───── Supplied records ─────
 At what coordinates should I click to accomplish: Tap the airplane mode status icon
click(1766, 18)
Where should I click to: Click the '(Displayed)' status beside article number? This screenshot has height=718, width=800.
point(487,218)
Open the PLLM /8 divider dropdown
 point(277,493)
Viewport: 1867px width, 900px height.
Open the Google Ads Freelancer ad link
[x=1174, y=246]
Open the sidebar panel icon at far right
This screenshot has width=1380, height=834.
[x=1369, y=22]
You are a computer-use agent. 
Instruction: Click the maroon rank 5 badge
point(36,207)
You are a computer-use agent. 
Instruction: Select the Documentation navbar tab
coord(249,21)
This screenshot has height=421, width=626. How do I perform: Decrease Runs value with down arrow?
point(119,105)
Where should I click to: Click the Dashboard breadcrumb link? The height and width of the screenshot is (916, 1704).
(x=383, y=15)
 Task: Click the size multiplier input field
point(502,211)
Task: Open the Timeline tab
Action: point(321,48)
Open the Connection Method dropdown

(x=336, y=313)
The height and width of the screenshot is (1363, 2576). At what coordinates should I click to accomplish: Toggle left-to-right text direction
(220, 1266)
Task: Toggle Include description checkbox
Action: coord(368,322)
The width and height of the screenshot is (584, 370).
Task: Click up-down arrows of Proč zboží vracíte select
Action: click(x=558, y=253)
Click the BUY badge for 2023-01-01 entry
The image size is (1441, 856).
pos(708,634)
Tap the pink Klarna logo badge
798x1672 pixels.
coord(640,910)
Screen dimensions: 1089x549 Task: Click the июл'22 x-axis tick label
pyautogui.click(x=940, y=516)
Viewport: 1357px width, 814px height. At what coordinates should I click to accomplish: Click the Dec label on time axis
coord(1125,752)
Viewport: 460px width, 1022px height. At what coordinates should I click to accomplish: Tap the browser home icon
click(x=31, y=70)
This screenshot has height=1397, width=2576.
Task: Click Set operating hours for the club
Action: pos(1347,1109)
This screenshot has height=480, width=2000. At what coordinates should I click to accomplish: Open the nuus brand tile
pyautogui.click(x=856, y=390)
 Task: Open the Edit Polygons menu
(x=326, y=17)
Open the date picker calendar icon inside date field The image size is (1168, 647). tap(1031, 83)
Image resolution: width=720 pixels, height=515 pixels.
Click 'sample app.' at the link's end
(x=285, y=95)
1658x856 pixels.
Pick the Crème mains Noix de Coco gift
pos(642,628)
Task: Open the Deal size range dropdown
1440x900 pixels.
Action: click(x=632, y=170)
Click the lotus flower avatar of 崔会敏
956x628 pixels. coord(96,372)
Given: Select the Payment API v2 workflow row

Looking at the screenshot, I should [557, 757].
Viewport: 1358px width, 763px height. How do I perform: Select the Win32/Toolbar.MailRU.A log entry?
─────
Your assignment:
Return exactly the lines in the records above, beginning with the one that holds "1440x900 pixels." and ending with the last.

Reply to the task:
1440x900 pixels.
Action: click(x=632, y=170)
Click the lotus flower avatar of 崔会敏
956x628 pixels. coord(96,372)
Given: Select the Payment API v2 workflow row

Looking at the screenshot, I should [557, 757].
Viewport: 1358px width, 763px height. How do I perform: Select the Win32/Toolbar.MailRU.A log entry?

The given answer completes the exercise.